**DOCUMENT**
# Longhorn Milk



## NickNack4147 (May 10, 2021)

Might be an odd question, but has anyone tried milk from a Texas Longhorn (mini or standard)? If so, how is it? Creamy enough to make cheese and such? Do they tolerate being milked well?


----------



## altair (Jul 23, 2011)

Good question!


----------



## Danaus29 (Sep 12, 2005)

According to this site they are great for milking and the milk is good for cheese;






About Us! - Longhorn Cattle Society







www.longhorncattlesociety.com


----------



## Alice In TX/MO (May 10, 2002)

The ease of milking any cow is dependent on her personality and her raising.


----------



## NickNack4147 (May 10, 2021)

Danaus29 said:


> According to this site they are great for milking and the milk is good for cheese;
> 
> 
> 
> ...


Nice! I feel like the TLH is such an underrated cow..


----------



## altair (Jul 23, 2011)

Danaus29 said:


> According to this site they are great for milking and the milk is good for cheese;
> 
> 
> 
> ...

**RECORD SET**
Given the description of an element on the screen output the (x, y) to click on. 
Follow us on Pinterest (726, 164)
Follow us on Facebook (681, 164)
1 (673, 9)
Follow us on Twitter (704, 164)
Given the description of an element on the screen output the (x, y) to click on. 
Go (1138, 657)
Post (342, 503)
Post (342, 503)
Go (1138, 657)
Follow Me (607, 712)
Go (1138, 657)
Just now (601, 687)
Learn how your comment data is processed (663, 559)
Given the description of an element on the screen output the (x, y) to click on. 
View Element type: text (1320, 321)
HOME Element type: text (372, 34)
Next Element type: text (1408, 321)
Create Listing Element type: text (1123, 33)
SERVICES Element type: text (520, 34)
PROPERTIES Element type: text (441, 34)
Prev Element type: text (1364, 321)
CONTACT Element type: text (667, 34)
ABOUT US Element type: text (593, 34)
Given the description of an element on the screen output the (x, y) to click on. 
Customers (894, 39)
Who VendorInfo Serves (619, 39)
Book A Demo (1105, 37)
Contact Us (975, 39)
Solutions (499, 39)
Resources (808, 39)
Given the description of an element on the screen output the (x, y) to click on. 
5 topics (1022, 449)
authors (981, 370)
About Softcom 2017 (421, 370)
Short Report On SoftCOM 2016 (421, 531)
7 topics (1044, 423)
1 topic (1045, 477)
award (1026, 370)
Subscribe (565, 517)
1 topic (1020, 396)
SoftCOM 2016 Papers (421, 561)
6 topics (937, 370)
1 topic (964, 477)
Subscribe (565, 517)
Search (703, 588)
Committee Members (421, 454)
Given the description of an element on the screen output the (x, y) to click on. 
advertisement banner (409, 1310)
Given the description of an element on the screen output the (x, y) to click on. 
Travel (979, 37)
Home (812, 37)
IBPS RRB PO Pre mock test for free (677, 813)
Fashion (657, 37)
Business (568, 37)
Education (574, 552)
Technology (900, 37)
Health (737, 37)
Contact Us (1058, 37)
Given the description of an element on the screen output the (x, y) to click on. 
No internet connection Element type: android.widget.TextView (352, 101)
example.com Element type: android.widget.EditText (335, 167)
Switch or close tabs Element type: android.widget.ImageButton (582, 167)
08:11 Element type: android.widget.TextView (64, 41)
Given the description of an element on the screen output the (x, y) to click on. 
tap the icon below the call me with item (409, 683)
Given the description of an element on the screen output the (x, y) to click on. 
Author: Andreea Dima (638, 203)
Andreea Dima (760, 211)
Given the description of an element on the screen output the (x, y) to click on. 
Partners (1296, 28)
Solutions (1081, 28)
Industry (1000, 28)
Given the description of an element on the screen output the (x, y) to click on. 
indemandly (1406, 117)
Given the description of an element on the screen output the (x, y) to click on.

**GIVEN TASK 1**
Quote the Longhorn milk thread word for word, starting at "Might be an" and ending at "being milked well?".
**GIVEN TASK 2**
Write the next part of the Longhorn milk thread, picking up after its final post.

**EXERCISE ANSWER 1**
Might be an odd question, but has anyone tried milk from a Texas Longhorn (mini or standard)? If so, how is it? Creamy enough to make cheese and such? Do they tolerate being milked well?

**EXERCISE ANSWER 2**
I think those are British longhorns (their horns curl in) though they may share some old ancestors with the U.S. version.


----------



## Alice In TX/MO (May 10, 2002)

Getting them in a stanchion is tricky.


----------



## NickNack4147 (May 10, 2021)

Alice In TX/MO said:


> The ease of milking any cow is dependent on her personality and her raising.


For sure. I know they're known for their general docile nature, so I was wondering if that transferred over to a milking situation. You'd think that if they are compliant in being haltered, led, and even ridden in some cases that they'd be cool with milking..


----------



## NickNack4147 (May 10, 2021)

Alice In TX/MO said:


> Getting them in a stanchion is tricky.


True, horn logistics. It'd have to be modified to be able to open completely I suppose.


----------



## Danaus29 (Sep 12, 2005)

altair said:


> I think those are British longhorns (their horns curl in) though they may share some old ancestors with the U.S. version.


Hmm, I didn't realize there were 2 distinct breeds of longhorns.

I suppose you could train any cow to accept being milked. I know one of my grandparents neighbors trained one of gparent's Angus cows to come over to the line fence so the older kids could milk her to get milk for their baby brother. It went on for quite a while before Grandpa found out when one of the kids spilled the beans in a conversation. He told them they should have asked first but they were welcome to as much milk as the cow would let them have.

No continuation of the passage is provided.